These entries are to be set down again exactly.

[Collected data]
◇ ◇ ◇ ◇ ◇ ◇ ◇
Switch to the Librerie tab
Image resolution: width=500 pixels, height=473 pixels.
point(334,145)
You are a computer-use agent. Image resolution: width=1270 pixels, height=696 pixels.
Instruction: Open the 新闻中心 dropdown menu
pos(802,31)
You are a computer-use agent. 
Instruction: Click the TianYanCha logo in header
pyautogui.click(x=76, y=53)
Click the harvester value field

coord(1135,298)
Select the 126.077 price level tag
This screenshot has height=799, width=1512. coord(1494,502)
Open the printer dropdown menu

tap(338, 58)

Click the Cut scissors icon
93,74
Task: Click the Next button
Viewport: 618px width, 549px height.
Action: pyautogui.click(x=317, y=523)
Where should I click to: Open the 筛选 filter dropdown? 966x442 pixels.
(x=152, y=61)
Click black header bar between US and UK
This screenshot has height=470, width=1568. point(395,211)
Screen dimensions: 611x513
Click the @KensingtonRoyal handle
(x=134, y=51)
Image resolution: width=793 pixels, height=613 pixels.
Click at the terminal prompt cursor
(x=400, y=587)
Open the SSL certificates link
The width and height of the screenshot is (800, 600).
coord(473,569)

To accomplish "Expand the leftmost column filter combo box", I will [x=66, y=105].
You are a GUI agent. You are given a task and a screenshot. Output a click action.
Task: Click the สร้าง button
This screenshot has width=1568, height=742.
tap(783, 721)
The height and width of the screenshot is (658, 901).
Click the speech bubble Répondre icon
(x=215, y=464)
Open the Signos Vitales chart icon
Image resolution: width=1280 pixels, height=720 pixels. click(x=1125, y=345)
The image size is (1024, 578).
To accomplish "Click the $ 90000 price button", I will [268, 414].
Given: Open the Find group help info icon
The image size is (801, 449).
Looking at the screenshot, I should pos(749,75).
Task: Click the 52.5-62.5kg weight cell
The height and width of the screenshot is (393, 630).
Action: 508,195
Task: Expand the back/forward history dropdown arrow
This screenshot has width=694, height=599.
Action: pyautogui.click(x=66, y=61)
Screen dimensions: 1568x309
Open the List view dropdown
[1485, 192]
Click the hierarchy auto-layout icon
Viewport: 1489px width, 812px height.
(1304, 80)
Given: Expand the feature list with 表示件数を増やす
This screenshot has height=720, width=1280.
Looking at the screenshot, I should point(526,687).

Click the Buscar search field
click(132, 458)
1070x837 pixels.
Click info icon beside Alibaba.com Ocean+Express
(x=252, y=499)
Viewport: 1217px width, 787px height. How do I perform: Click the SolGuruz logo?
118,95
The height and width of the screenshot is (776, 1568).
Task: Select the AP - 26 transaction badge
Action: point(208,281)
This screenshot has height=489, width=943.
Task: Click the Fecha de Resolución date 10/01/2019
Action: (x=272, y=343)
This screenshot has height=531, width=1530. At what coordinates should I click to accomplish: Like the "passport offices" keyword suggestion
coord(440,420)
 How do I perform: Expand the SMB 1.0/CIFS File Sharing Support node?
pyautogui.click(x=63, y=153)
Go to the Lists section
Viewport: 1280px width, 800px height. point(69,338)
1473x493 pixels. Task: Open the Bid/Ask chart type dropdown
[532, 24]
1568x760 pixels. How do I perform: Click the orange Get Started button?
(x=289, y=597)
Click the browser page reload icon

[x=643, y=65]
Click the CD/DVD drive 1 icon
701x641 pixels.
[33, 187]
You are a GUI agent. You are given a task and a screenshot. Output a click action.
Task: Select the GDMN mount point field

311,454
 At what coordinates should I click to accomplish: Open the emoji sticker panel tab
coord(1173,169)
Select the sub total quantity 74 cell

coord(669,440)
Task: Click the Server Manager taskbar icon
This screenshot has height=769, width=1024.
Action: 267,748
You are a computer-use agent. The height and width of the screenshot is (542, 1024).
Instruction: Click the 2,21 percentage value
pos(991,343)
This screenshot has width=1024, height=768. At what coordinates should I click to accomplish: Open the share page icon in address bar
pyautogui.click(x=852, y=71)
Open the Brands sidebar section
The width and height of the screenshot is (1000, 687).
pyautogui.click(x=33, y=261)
◇ ◇ ◇ ◇ ◇ ◇ ◇
**TASK RESULT:**
Switch to the Librerie tab
Image resolution: width=500 pixels, height=473 pixels.
point(334,145)
You are a computer-use agent. Image resolution: width=1270 pixels, height=696 pixels.
Instruction: Open the 新闻中心 dropdown menu
pos(802,31)
You are a computer-use agent. 
Instruction: Click the TianYanCha logo in header
pyautogui.click(x=76, y=53)
Click the harvester value field

coord(1135,298)
Select the 126.077 price level tag
This screenshot has height=799, width=1512. coord(1494,502)
Open the printer dropdown menu

tap(338, 58)

Click the Cut scissors icon
93,74
Task: Click the Next button
Viewport: 618px width, 549px height.
Action: pyautogui.click(x=317, y=523)
Where should I click to: Open the 筛选 filter dropdown? 966x442 pixels.
(x=152, y=61)
Click black header bar between US and UK
This screenshot has height=470, width=1568. point(395,211)
Screen dimensions: 611x513
Click the @KensingtonRoyal handle
(x=134, y=51)
Image resolution: width=793 pixels, height=613 pixels.
Click at the terminal prompt cursor
(x=400, y=587)
Open the SSL certificates link
The width and height of the screenshot is (800, 600).
coord(473,569)

To accomplish "Expand the leftmost column filter combo box", I will [x=66, y=105].
You are a GUI agent. You are given a task and a screenshot. Output a click action.
Task: Click the สร้าง button
This screenshot has width=1568, height=742.
tap(783, 721)
The height and width of the screenshot is (658, 901).
Click the speech bubble Répondre icon
(x=215, y=464)
Open the Signos Vitales chart icon
Image resolution: width=1280 pixels, height=720 pixels. click(x=1125, y=345)
The image size is (1024, 578).
To accomplish "Click the $ 90000 price button", I will [268, 414].
Given: Open the Find group help info icon
The image size is (801, 449).
Looking at the screenshot, I should pos(749,75).
Task: Click the 52.5-62.5kg weight cell
The height and width of the screenshot is (393, 630).
Action: 508,195
Task: Expand the back/forward history dropdown arrow
This screenshot has width=694, height=599.
Action: pyautogui.click(x=66, y=61)
Screen dimensions: 1568x309
Open the List view dropdown
[1485, 192]
Click the hierarchy auto-layout icon
Viewport: 1489px width, 812px height.
(1304, 80)
Given: Expand the feature list with 表示件数を増やす
This screenshot has height=720, width=1280.
Looking at the screenshot, I should point(526,687).

Click the Buscar search field
click(132, 458)
1070x837 pixels.
Click info icon beside Alibaba.com Ocean+Express
(x=252, y=499)
Viewport: 1217px width, 787px height. How do I perform: Click the SolGuruz logo?
118,95
The height and width of the screenshot is (776, 1568).
Task: Select the AP - 26 transaction badge
Action: point(208,281)
This screenshot has height=489, width=943.
Task: Click the Fecha de Resolución date 10/01/2019
Action: (x=272, y=343)
This screenshot has height=531, width=1530. At what coordinates should I click to accomplish: Like the "passport offices" keyword suggestion
coord(440,420)
 How do I perform: Expand the SMB 1.0/CIFS File Sharing Support node?
pyautogui.click(x=63, y=153)
Go to the Lists section
Viewport: 1280px width, 800px height. point(69,338)
1473x493 pixels. Task: Open the Bid/Ask chart type dropdown
[532, 24]
1568x760 pixels. How do I perform: Click the orange Get Started button?
(x=289, y=597)
Click the browser page reload icon

[x=643, y=65]
Click the CD/DVD drive 1 icon
701x641 pixels.
[33, 187]
You are a GUI agent. You are given a task and a screenshot. Output a click action.
Task: Select the GDMN mount point field

311,454
 At what coordinates should I click to accomplish: Open the emoji sticker panel tab
coord(1173,169)
Select the sub total quantity 74 cell

coord(669,440)
Task: Click the Server Manager taskbar icon
This screenshot has height=769, width=1024.
Action: 267,748
You are a computer-use agent. The height and width of the screenshot is (542, 1024).
Instruction: Click the 2,21 percentage value
pos(991,343)
This screenshot has width=1024, height=768. At what coordinates should I click to accomplish: Open the share page icon in address bar
pyautogui.click(x=852, y=71)
Open the Brands sidebar section
The width and height of the screenshot is (1000, 687).
pyautogui.click(x=33, y=261)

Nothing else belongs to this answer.